WHAT TO PRODUCE: Repeat each line of the data exactly as written.

DATA IN THIS EXERCISE:
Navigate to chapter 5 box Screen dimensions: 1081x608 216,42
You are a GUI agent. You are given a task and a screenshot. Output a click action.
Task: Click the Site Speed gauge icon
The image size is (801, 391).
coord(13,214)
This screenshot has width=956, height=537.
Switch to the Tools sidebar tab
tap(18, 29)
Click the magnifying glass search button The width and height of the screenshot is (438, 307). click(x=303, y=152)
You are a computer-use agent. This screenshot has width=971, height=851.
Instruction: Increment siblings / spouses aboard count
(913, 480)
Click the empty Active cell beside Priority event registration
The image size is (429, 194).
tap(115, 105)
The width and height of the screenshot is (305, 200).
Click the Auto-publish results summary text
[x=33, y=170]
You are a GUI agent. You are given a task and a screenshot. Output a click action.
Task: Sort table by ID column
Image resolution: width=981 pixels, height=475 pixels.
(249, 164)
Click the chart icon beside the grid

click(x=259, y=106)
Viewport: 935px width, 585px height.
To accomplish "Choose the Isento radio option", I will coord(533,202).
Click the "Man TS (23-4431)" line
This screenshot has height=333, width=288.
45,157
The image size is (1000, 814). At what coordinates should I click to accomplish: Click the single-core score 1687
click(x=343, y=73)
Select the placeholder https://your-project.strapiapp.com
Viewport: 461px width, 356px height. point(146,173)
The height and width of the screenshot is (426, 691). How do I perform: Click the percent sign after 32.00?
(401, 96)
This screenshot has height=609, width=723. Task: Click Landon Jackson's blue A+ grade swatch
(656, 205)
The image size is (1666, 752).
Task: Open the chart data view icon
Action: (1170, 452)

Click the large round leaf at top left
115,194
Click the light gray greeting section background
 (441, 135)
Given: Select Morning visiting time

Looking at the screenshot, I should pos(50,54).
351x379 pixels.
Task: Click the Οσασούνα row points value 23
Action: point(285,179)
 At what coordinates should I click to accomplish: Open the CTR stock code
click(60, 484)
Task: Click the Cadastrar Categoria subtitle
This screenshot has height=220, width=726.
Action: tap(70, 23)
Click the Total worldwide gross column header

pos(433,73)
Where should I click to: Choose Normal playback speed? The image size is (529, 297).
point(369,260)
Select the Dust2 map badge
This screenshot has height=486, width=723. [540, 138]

ANSWER SECTION:
Navigate to chapter 5 box Screen dimensions: 1081x608 216,42
You are a GUI agent. You are given a task and a screenshot. Output a click action.
Task: Click the Site Speed gauge icon
The image size is (801, 391).
coord(13,214)
This screenshot has width=956, height=537.
Switch to the Tools sidebar tab
tap(18, 29)
Click the magnifying glass search button The width and height of the screenshot is (438, 307). click(x=303, y=152)
You are a computer-use agent. This screenshot has width=971, height=851.
Instruction: Increment siblings / spouses aboard count
(913, 480)
Click the empty Active cell beside Priority event registration
The image size is (429, 194).
tap(115, 105)
The width and height of the screenshot is (305, 200).
Click the Auto-publish results summary text
[x=33, y=170]
You are a GUI agent. You are given a task and a screenshot. Output a click action.
Task: Sort table by ID column
Image resolution: width=981 pixels, height=475 pixels.
(249, 164)
Click the chart icon beside the grid

click(x=259, y=106)
Viewport: 935px width, 585px height.
To accomplish "Choose the Isento radio option", I will coord(533,202).
Click the "Man TS (23-4431)" line
This screenshot has height=333, width=288.
45,157
The image size is (1000, 814). At what coordinates should I click to accomplish: Click the single-core score 1687
click(x=343, y=73)
Select the placeholder https://your-project.strapiapp.com
Viewport: 461px width, 356px height. point(146,173)
The height and width of the screenshot is (426, 691). How do I perform: Click the percent sign after 32.00?
(401, 96)
This screenshot has height=609, width=723. Task: Click Landon Jackson's blue A+ grade swatch
(656, 205)
The image size is (1666, 752).
Task: Open the chart data view icon
Action: (1170, 452)

Click the large round leaf at top left
115,194
Click the light gray greeting section background
 (441, 135)
Given: Select Morning visiting time

Looking at the screenshot, I should pos(50,54).
351x379 pixels.
Task: Click the Οσασούνα row points value 23
Action: point(285,179)
 At what coordinates should I click to accomplish: Open the CTR stock code
click(60, 484)
Task: Click the Cadastrar Categoria subtitle
This screenshot has height=220, width=726.
Action: tap(70, 23)
Click the Total worldwide gross column header

pos(433,73)
Where should I click to: Choose Normal playback speed? The image size is (529, 297).
point(369,260)
Select the Dust2 map badge
This screenshot has height=486, width=723. [540, 138]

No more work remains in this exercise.